Work to complete: Every record must be repeated precisely as it stands.

(Data supplied)

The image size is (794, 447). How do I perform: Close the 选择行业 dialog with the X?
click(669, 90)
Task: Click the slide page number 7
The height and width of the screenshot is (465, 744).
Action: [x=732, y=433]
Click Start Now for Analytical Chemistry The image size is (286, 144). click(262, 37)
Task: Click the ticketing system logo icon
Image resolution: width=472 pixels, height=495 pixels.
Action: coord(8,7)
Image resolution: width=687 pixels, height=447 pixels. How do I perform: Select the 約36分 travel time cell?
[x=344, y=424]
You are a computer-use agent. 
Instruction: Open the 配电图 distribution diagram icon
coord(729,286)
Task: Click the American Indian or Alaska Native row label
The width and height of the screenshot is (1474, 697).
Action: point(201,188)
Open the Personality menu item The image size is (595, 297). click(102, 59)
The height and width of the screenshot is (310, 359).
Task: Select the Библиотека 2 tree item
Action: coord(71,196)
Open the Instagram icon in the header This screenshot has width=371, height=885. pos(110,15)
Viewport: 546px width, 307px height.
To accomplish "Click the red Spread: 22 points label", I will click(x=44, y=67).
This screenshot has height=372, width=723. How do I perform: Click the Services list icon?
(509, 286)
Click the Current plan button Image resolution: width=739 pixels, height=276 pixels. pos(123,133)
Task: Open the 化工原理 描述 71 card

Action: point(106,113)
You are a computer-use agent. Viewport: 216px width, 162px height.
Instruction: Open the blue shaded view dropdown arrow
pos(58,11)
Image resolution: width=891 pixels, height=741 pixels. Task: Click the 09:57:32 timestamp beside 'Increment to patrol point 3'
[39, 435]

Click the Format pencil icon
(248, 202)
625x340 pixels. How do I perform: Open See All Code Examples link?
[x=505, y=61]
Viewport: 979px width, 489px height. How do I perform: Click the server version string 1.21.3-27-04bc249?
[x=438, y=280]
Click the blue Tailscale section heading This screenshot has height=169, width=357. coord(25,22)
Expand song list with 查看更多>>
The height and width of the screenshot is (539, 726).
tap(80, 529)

(End Data supplied)

Answer section:
The image size is (794, 447). How do I perform: Close the 选择行业 dialog with the X?
click(669, 90)
Task: Click the slide page number 7
The height and width of the screenshot is (465, 744).
Action: [x=732, y=433]
Click Start Now for Analytical Chemistry The image size is (286, 144). click(262, 37)
Task: Click the ticketing system logo icon
Image resolution: width=472 pixels, height=495 pixels.
Action: coord(8,7)
Image resolution: width=687 pixels, height=447 pixels. How do I perform: Select the 約36分 travel time cell?
[x=344, y=424]
You are a computer-use agent. 
Instruction: Open the 配电图 distribution diagram icon
coord(729,286)
Task: Click the American Indian or Alaska Native row label
The width and height of the screenshot is (1474, 697).
Action: point(201,188)
Open the Personality menu item The image size is (595, 297). click(102, 59)
The height and width of the screenshot is (310, 359).
Task: Select the Библиотека 2 tree item
Action: coord(71,196)
Open the Instagram icon in the header This screenshot has width=371, height=885. pos(110,15)
Viewport: 546px width, 307px height.
To accomplish "Click the red Spread: 22 points label", I will click(x=44, y=67).
This screenshot has height=372, width=723. How do I perform: Click the Services list icon?
(509, 286)
Click the Current plan button Image resolution: width=739 pixels, height=276 pixels. pos(123,133)
Task: Open the 化工原理 描述 71 card

Action: point(106,113)
You are a computer-use agent. Viewport: 216px width, 162px height.
Instruction: Open the blue shaded view dropdown arrow
pos(58,11)
Image resolution: width=891 pixels, height=741 pixels. Task: Click the 09:57:32 timestamp beside 'Increment to patrol point 3'
[39, 435]

Click the Format pencil icon
(248, 202)
625x340 pixels. How do I perform: Open See All Code Examples link?
[x=505, y=61]
Viewport: 979px width, 489px height. How do I perform: Click the server version string 1.21.3-27-04bc249?
[x=438, y=280]
Click the blue Tailscale section heading This screenshot has height=169, width=357. coord(25,22)
Expand song list with 查看更多>>
The height and width of the screenshot is (539, 726).
tap(80, 529)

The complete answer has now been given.